>>>

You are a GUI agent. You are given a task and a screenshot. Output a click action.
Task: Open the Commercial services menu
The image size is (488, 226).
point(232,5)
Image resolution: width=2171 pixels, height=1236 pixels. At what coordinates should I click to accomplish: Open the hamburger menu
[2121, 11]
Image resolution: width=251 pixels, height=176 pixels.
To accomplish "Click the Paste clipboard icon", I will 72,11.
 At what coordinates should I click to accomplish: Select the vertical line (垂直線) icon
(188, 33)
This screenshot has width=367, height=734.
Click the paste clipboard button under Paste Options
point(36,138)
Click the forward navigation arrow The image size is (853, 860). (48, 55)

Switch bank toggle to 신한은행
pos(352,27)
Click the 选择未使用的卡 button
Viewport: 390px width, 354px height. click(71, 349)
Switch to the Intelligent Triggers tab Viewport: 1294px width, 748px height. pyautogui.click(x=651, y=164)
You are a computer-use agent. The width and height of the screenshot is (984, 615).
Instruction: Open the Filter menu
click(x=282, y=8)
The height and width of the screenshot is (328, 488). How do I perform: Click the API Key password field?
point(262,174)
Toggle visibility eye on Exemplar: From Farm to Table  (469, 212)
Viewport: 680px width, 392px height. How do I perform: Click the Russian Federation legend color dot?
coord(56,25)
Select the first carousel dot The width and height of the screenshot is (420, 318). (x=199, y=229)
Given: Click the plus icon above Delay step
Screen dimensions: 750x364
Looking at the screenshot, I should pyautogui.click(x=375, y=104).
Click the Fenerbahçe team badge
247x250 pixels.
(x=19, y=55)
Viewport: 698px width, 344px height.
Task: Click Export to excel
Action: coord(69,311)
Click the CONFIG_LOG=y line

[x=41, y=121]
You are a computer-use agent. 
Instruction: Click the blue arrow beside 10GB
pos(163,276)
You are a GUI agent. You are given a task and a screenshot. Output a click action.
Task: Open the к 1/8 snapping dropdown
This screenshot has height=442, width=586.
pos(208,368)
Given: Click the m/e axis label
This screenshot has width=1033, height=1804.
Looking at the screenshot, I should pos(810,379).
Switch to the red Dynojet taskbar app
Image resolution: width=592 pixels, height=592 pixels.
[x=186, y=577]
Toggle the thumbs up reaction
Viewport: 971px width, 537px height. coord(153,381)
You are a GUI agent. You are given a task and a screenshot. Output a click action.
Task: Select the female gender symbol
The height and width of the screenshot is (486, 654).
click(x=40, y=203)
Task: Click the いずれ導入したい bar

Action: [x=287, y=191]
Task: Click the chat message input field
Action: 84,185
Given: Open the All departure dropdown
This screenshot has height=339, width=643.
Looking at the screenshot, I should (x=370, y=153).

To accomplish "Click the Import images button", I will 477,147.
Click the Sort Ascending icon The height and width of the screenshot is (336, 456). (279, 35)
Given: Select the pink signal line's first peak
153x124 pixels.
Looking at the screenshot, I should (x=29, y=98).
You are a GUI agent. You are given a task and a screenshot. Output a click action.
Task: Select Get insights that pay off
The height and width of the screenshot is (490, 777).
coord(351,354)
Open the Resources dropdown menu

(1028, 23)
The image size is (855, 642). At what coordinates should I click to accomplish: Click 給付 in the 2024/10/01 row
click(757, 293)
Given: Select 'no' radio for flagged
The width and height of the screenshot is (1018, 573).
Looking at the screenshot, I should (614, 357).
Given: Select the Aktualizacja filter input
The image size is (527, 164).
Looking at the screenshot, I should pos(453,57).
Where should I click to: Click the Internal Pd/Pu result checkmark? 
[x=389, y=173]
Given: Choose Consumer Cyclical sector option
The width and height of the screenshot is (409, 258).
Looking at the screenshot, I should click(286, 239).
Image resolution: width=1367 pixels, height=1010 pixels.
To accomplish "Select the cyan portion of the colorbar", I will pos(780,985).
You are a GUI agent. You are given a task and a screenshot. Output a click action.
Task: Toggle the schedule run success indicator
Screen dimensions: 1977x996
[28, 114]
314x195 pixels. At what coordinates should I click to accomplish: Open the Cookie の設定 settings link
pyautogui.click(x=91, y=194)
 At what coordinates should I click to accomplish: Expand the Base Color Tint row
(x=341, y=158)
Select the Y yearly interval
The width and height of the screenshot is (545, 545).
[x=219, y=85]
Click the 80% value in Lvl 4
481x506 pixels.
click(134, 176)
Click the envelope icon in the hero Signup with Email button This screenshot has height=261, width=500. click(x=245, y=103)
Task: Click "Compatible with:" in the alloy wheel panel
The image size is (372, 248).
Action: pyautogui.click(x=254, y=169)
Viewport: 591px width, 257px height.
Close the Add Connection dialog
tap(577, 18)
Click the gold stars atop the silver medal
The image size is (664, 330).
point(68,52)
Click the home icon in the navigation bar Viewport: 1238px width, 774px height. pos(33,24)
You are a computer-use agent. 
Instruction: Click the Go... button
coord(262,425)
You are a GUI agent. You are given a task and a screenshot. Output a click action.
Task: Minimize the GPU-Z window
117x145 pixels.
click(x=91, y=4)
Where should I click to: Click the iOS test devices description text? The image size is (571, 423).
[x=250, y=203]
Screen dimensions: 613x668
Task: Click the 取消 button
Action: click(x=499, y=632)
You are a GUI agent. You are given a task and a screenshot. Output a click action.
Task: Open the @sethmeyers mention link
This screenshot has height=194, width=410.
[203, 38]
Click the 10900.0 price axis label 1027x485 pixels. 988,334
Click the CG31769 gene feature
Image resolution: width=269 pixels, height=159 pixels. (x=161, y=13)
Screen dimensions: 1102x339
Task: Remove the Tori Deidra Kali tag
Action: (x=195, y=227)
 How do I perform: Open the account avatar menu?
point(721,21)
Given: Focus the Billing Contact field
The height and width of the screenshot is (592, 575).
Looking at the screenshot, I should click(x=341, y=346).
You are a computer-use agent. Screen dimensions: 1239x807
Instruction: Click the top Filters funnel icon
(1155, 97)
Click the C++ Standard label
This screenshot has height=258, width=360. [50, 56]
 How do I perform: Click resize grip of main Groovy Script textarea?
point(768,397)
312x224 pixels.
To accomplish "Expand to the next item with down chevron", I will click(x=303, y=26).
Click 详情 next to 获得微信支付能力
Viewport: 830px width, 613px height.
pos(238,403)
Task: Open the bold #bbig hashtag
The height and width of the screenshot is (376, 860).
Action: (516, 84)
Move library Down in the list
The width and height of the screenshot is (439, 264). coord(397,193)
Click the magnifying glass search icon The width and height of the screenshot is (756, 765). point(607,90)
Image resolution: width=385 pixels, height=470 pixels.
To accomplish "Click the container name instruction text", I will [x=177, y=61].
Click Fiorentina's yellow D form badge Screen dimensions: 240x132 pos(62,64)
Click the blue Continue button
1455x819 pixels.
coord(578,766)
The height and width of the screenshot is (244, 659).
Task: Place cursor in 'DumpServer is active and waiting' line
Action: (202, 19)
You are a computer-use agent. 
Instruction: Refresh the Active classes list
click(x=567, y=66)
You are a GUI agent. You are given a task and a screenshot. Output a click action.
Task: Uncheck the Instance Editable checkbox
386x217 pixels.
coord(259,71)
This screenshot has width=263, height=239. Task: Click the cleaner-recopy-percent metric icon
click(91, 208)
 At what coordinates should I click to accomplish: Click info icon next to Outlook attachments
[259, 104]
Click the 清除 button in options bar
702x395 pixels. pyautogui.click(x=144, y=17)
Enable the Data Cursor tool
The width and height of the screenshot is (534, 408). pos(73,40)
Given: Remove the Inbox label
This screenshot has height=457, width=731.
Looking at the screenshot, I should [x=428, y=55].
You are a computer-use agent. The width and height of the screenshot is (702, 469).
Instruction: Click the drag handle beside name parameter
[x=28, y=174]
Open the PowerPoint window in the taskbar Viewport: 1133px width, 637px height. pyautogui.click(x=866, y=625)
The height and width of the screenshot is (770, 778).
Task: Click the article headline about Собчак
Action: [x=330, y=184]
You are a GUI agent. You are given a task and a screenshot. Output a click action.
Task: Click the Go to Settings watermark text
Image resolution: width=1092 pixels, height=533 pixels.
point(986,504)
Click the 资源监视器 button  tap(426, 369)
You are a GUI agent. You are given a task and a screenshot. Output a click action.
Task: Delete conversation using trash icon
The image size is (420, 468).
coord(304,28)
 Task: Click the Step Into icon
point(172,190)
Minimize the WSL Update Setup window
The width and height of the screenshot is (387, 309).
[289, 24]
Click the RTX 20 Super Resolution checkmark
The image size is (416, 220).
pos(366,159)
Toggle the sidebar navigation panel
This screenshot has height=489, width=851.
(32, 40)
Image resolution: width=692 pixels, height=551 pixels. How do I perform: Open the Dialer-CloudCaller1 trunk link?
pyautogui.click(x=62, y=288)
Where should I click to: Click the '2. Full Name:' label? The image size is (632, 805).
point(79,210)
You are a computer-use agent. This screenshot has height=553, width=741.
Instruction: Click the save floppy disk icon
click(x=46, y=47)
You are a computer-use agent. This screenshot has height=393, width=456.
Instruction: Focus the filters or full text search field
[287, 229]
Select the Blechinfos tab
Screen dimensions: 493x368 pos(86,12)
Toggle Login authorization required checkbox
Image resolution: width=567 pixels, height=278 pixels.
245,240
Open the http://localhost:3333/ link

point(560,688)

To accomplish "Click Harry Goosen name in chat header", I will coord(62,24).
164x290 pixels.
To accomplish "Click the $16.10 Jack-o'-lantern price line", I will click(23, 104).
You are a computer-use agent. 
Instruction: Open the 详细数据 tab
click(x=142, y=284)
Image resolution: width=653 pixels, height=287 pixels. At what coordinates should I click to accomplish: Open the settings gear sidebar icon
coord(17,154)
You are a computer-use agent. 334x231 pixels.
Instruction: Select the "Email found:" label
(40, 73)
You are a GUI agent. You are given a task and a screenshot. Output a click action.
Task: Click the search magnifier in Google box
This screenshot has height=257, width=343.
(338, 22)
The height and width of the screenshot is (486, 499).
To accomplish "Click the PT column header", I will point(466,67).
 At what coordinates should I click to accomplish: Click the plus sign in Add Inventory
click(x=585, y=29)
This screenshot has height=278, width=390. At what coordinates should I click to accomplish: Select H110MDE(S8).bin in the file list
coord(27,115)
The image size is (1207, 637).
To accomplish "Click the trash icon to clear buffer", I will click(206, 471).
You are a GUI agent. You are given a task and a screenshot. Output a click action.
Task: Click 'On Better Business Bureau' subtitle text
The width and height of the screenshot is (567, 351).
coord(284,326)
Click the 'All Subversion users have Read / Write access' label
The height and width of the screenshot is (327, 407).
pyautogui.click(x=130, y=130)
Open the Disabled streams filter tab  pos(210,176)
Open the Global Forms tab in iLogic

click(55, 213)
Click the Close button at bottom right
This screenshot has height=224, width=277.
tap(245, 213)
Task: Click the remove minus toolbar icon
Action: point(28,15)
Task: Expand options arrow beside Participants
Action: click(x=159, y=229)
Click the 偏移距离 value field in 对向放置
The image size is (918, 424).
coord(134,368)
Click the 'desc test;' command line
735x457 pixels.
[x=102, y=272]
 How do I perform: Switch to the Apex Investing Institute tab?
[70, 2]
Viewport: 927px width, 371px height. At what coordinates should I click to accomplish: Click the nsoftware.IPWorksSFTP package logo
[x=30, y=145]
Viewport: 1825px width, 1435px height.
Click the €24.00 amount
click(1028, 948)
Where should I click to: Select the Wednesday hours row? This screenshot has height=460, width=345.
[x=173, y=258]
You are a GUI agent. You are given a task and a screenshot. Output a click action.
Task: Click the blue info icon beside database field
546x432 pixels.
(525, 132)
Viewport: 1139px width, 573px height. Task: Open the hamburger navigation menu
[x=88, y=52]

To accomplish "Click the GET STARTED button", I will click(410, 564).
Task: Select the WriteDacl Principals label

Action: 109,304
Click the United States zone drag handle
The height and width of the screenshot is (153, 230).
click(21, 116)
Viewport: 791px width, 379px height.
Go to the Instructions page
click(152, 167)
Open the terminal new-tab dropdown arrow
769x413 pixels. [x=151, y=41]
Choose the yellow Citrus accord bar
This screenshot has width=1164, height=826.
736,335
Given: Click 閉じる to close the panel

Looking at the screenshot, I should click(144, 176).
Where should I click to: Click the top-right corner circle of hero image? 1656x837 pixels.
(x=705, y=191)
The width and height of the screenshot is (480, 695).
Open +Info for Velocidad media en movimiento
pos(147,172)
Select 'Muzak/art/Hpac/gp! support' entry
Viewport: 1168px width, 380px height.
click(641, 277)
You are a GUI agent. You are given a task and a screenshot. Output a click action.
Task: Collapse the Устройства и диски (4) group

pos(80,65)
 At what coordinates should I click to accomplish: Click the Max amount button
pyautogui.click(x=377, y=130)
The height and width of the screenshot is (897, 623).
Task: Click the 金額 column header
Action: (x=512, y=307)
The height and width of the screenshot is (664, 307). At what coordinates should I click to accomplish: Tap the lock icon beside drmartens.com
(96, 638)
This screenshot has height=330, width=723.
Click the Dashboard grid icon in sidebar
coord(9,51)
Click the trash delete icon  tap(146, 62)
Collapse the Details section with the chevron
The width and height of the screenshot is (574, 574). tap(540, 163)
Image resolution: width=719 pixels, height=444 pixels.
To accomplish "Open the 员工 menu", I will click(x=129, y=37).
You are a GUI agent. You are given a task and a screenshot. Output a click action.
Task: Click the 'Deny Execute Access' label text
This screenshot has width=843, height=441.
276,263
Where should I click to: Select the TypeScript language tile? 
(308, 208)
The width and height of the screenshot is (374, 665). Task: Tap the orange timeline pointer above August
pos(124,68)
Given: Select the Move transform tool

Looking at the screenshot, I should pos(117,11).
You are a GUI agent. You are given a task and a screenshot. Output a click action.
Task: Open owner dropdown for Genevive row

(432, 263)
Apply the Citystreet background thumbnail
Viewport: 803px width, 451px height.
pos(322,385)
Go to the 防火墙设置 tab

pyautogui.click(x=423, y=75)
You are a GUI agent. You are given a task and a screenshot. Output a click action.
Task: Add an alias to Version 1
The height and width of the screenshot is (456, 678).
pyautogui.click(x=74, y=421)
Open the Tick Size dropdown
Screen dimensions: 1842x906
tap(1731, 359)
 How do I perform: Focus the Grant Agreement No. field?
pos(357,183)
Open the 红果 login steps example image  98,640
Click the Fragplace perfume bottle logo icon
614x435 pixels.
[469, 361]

<<<

## Exercise details
Please give back, exactly as it stands above, the stretch from the line with "Switch to the red Dynojet taskbar app" through the line with "Given: Open the All departure dropdown", and no line outside it.

## Exercise output
Switch to the red Dynojet taskbar app
Image resolution: width=592 pixels, height=592 pixels.
[x=186, y=577]
Toggle the thumbs up reaction
Viewport: 971px width, 537px height. coord(153,381)
You are a GUI agent. You are given a task and a screenshot. Output a click action.
Task: Select the female gender symbol
The height and width of the screenshot is (486, 654).
click(x=40, y=203)
Task: Click the いずれ導入したい bar

Action: [x=287, y=191]
Task: Click the chat message input field
Action: 84,185
Given: Open the All departure dropdown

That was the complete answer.